TASK REQUIREMENTS: No pictures belong in the result; set down exactly the lines from the one containing "Given: Click the Comments speech bubble icon" through the final line of the listing, and nothing more.

EXTRACTED ENTRIES:

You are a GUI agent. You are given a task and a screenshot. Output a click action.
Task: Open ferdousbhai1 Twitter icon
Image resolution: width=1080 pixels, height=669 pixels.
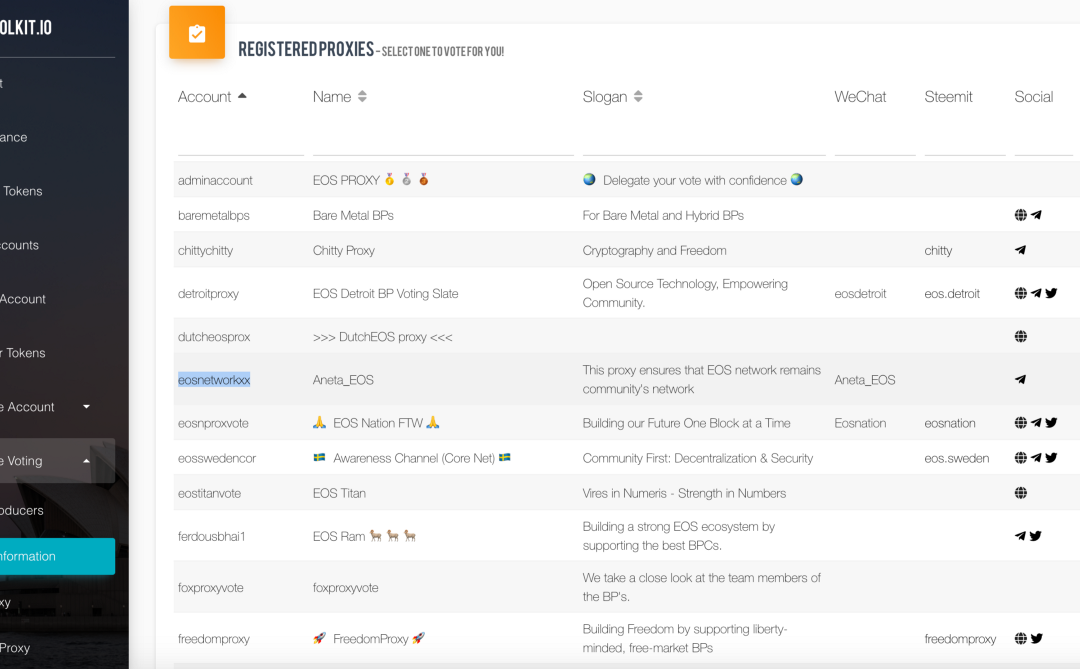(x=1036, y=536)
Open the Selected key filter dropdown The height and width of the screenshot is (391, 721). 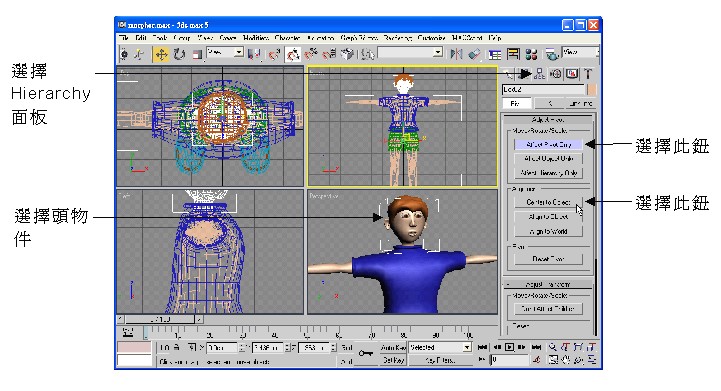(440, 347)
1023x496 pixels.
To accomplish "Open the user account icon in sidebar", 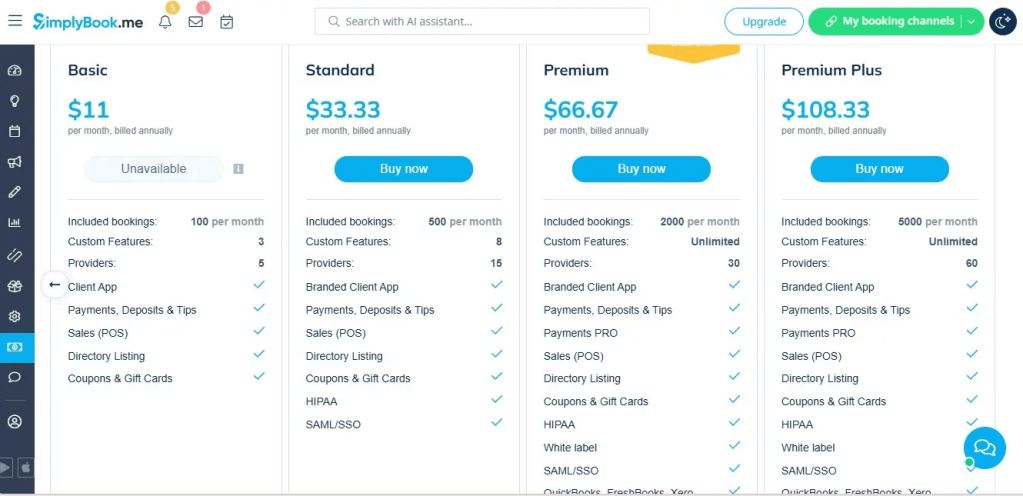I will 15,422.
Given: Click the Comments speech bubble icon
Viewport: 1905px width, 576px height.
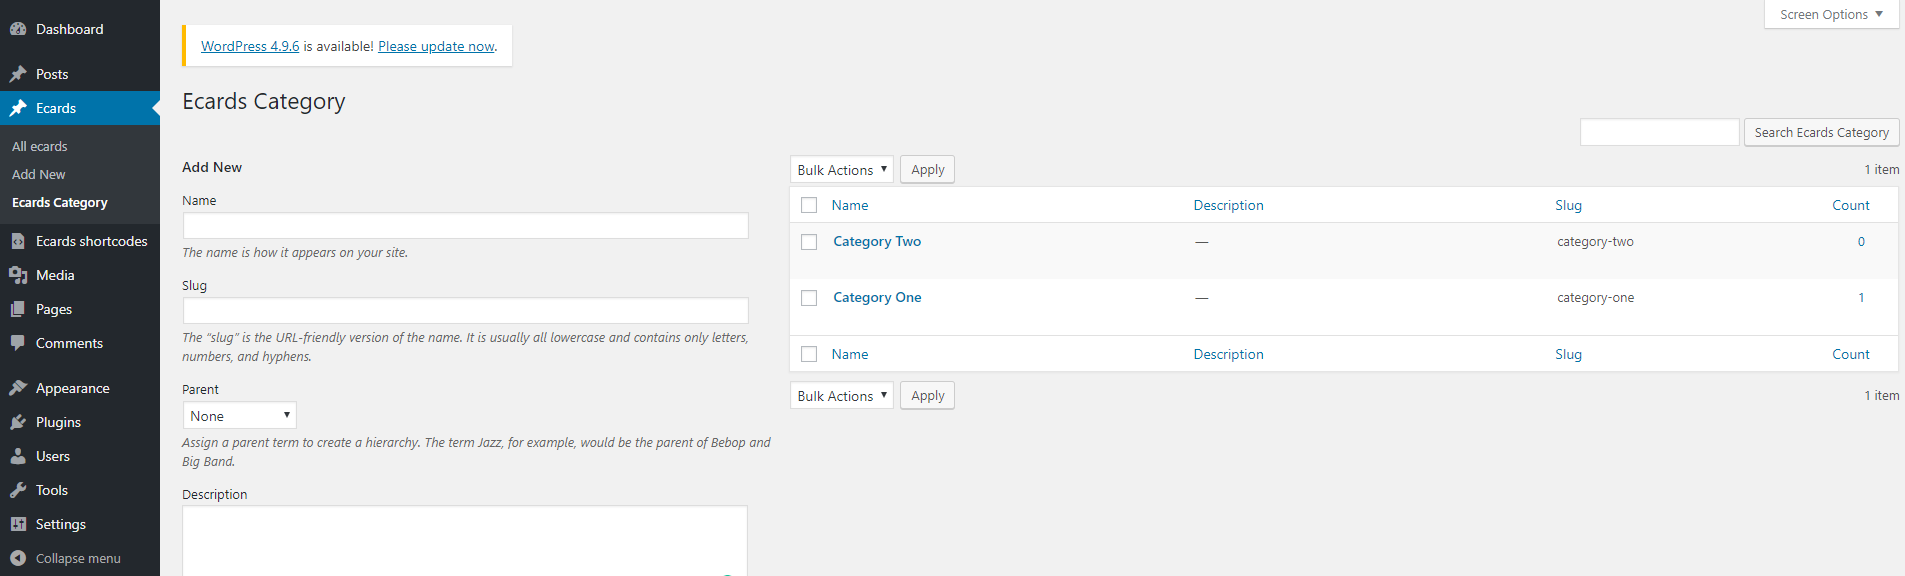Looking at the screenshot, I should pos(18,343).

WRITTEN REPLY:
Given: Click the Comments speech bubble icon
Viewport: 1905px width, 576px height.
Looking at the screenshot, I should pos(18,343).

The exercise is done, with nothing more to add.